Because of the long (years) lead time between when sales are announced and when the product is delivered and the revenue recorded, timing and seasonality are irrelevant here. FCEL keeps one unit in inventory in case a sale comes along that HAS to be delivered in less than a year for some reason, but that is unusual. Factory is currently running at 70MW/year production rate, and the order backlog is more than 3 years at that rate. They are already gross margin positive, but at 70MW/year, the positive cashflow isn't sufficient to cover their fixed costs/overhead. They have already stated that breakeven will occur when the feel comfortable enough with the order flow to raise the production rate to 80MW/year. There are several 10s of MWs of projects in the pipeline in CT alone, so I would expect the final ramp up to profitability once those deals are finally signed.

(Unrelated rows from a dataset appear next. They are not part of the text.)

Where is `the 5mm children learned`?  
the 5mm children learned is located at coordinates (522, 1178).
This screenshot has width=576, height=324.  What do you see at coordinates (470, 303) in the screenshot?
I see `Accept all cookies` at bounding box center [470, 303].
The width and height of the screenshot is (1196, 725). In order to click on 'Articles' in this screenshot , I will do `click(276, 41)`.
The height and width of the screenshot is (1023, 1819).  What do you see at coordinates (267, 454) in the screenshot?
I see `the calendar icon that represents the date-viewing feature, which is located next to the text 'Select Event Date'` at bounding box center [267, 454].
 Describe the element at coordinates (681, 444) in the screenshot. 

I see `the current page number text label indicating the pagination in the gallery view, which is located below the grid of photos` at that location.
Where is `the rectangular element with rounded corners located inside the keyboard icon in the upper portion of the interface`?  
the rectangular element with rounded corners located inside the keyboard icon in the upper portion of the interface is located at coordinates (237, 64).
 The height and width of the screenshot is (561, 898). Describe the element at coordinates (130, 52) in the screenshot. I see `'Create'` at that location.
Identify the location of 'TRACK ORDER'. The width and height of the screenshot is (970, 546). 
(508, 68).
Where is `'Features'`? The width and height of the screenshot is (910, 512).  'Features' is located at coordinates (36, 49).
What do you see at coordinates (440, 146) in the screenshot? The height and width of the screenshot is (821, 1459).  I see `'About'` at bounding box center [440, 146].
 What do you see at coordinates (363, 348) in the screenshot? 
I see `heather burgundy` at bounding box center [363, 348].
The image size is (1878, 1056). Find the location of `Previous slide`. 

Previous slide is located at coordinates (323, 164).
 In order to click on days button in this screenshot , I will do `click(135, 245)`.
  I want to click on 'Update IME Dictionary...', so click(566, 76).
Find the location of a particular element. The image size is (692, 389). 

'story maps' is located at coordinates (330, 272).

dag_va- But run rate is based upon Chippy's EBITDA formula for breakeven which is not reality. Gonna have to get to 90 or 100 to pay the real costs. You should know to avoid companies that report EBITDA.
"Pay no attention to that man behind the curtain."
I'm going to repeat myself to make it clear. FCEL could announce another 50MW of sales, and it wouldn't change their revenue and profit over the next few quarters one jot. In the past, they have announced when they plan to change the production run rate. I would expect them to do so again the next time, and we will all know exactly when they will achieve profitability at that time.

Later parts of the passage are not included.